━━ RECORDS SUPPLIED ━━
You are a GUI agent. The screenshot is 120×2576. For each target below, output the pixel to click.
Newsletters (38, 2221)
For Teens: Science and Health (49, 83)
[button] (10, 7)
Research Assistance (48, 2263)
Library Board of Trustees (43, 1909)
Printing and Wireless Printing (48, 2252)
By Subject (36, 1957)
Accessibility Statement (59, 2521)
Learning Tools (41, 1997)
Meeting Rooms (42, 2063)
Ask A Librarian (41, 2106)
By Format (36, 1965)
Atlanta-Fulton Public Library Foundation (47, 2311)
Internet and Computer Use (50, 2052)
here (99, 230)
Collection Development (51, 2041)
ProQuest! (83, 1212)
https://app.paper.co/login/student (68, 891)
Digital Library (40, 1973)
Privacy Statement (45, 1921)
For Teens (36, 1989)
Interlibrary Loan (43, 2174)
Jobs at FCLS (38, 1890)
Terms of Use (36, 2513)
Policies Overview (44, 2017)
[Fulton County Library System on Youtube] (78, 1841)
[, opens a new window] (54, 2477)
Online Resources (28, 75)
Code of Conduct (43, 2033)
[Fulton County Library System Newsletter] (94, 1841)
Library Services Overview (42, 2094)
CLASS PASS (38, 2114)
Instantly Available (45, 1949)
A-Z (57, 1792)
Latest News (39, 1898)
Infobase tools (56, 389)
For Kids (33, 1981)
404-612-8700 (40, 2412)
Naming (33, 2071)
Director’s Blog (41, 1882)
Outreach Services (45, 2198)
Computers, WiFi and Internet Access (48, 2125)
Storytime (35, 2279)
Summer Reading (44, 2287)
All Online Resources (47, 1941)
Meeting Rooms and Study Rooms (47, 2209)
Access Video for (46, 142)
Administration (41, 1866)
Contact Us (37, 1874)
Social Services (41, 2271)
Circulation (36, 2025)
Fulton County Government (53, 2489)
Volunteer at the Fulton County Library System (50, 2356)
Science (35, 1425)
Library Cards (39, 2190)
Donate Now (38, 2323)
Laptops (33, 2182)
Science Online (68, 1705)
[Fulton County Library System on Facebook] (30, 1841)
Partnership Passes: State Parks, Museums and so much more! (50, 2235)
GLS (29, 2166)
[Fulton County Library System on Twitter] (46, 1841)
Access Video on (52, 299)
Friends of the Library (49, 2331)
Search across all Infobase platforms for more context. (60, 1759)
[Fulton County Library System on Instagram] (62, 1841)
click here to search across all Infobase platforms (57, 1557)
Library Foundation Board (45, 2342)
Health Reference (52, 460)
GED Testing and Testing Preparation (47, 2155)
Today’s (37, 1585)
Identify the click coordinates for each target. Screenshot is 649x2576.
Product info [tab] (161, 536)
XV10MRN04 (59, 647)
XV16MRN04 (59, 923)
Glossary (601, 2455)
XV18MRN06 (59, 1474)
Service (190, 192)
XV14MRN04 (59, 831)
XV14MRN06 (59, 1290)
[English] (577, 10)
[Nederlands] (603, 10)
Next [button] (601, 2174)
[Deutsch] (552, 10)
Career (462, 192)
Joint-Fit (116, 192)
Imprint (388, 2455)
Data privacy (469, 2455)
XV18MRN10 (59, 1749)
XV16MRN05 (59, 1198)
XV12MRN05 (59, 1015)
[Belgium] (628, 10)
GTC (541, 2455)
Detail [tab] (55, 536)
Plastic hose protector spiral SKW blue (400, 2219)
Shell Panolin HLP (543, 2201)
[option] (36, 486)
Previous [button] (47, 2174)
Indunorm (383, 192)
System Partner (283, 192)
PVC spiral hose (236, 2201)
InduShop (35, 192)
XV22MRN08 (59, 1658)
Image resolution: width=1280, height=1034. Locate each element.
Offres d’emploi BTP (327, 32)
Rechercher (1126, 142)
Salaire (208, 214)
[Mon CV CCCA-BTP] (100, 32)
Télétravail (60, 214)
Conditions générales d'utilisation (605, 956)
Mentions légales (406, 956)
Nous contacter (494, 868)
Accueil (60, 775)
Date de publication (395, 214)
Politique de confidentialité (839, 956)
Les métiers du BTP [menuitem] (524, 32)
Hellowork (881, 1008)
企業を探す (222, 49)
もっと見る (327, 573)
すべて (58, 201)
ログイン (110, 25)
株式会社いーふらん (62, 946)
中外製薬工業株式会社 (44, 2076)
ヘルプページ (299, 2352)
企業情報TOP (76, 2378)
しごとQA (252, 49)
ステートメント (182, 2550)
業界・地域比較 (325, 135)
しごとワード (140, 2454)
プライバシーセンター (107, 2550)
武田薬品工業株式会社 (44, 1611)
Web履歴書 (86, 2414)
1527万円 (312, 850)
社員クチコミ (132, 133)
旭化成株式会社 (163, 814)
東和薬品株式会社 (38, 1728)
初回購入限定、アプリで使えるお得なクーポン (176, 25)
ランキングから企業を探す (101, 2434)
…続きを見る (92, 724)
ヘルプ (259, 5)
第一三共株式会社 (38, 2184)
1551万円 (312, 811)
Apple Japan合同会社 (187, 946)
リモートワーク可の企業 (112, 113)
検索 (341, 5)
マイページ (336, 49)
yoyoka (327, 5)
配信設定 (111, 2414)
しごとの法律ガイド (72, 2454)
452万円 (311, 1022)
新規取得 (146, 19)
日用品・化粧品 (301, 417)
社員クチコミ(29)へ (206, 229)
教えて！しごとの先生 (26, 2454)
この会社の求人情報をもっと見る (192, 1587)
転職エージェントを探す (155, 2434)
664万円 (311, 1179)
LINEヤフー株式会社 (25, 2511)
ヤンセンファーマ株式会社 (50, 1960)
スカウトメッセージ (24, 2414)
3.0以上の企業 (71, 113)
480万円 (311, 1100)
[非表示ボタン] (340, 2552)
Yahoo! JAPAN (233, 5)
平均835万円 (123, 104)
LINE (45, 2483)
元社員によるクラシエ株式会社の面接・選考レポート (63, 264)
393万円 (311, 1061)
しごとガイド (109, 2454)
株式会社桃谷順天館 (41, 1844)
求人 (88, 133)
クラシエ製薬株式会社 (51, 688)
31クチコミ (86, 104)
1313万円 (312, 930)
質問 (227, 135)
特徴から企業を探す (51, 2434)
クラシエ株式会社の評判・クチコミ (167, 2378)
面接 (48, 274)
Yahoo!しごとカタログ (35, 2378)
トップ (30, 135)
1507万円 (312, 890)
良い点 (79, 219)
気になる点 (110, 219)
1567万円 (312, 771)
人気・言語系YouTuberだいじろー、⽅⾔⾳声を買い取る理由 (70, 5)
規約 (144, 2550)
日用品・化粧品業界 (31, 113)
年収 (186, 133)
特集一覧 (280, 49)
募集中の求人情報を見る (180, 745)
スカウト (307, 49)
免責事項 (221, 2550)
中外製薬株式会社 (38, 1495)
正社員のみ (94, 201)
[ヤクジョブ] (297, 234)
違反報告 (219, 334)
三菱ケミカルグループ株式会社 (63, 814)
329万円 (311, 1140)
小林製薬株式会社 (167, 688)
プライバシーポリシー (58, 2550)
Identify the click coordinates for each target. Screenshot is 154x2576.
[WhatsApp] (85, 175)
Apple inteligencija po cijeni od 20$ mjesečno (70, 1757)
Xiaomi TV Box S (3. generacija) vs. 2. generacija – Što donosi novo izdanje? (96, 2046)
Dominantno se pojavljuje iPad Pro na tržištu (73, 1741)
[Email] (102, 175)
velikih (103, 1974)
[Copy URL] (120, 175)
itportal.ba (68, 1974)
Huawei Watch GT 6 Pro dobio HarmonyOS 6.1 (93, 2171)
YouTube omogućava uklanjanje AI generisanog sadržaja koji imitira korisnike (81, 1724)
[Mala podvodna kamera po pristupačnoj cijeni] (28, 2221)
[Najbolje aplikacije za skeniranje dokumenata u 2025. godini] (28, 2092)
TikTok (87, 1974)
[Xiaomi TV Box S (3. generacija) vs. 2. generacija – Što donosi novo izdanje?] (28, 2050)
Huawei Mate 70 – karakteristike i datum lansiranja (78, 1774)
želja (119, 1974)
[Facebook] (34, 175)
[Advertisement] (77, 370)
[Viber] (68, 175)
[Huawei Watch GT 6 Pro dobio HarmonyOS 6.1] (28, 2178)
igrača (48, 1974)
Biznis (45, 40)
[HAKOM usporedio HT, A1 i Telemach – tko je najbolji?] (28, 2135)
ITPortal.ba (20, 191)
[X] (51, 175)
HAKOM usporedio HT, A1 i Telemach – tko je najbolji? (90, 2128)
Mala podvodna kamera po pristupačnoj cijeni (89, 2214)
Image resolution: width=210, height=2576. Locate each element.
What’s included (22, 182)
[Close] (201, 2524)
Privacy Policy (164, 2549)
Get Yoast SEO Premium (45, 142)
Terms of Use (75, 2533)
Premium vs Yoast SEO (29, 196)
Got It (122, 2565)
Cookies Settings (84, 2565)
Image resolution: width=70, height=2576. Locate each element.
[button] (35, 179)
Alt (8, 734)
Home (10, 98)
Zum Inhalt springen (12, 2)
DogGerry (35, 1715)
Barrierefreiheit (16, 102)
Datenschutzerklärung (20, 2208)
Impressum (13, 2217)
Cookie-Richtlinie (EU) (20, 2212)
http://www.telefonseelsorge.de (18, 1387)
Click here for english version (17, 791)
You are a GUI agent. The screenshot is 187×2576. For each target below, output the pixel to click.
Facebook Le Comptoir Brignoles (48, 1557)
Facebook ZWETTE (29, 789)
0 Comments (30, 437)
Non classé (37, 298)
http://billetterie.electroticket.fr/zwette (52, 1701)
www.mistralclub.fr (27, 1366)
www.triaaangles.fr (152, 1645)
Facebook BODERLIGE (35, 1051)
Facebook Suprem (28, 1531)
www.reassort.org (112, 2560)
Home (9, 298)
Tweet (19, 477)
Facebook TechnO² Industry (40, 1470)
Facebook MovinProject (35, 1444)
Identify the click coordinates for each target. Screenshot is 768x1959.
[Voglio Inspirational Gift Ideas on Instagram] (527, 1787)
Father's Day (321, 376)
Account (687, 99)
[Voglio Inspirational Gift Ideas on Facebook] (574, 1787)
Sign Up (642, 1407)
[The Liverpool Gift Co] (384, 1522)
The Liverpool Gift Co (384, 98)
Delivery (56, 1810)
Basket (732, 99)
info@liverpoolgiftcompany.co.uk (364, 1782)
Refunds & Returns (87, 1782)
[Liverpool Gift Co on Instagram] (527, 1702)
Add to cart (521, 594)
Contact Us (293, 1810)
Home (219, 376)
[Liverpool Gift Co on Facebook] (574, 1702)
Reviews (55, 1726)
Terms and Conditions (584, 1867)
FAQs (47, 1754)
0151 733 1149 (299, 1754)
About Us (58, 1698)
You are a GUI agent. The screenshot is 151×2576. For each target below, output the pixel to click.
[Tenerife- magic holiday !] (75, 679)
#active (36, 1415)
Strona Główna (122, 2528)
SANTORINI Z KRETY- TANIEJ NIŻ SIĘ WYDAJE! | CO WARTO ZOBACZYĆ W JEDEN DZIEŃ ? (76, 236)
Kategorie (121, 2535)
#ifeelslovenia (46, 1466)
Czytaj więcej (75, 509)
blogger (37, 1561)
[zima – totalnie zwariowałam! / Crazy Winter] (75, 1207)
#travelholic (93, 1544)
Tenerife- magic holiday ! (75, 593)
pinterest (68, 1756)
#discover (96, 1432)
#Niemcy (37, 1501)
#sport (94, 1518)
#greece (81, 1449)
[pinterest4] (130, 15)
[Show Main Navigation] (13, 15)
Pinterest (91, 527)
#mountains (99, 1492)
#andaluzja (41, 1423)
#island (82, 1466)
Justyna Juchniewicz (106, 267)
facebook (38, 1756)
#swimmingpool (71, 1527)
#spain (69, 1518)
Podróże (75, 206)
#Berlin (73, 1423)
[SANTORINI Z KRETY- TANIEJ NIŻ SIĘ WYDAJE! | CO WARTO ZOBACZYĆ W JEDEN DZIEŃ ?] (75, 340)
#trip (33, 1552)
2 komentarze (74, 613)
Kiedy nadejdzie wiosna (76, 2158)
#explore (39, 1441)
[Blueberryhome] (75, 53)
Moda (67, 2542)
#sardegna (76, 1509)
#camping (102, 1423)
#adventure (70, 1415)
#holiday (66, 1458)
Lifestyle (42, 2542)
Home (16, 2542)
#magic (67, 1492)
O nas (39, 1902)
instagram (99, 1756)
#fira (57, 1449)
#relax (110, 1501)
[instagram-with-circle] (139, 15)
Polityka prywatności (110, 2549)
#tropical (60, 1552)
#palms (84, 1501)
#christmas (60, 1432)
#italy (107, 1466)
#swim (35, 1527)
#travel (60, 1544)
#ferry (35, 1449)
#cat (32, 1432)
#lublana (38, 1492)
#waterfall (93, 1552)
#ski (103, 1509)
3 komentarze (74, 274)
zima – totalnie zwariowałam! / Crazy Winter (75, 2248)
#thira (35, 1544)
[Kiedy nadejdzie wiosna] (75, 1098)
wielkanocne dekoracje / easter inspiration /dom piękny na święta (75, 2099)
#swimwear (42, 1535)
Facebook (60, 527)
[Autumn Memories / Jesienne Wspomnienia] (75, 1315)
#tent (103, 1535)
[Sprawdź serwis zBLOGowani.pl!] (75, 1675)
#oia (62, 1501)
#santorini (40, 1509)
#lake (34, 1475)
━━━
Show the lines of the entries that include the string "najbolji", copying each in full.

[HAKOM usporedio HT, A1 i Telemach – tko je najbolji?] (28, 2135)
HAKOM usporedio HT, A1 i Telemach – tko je najbolji? (90, 2128)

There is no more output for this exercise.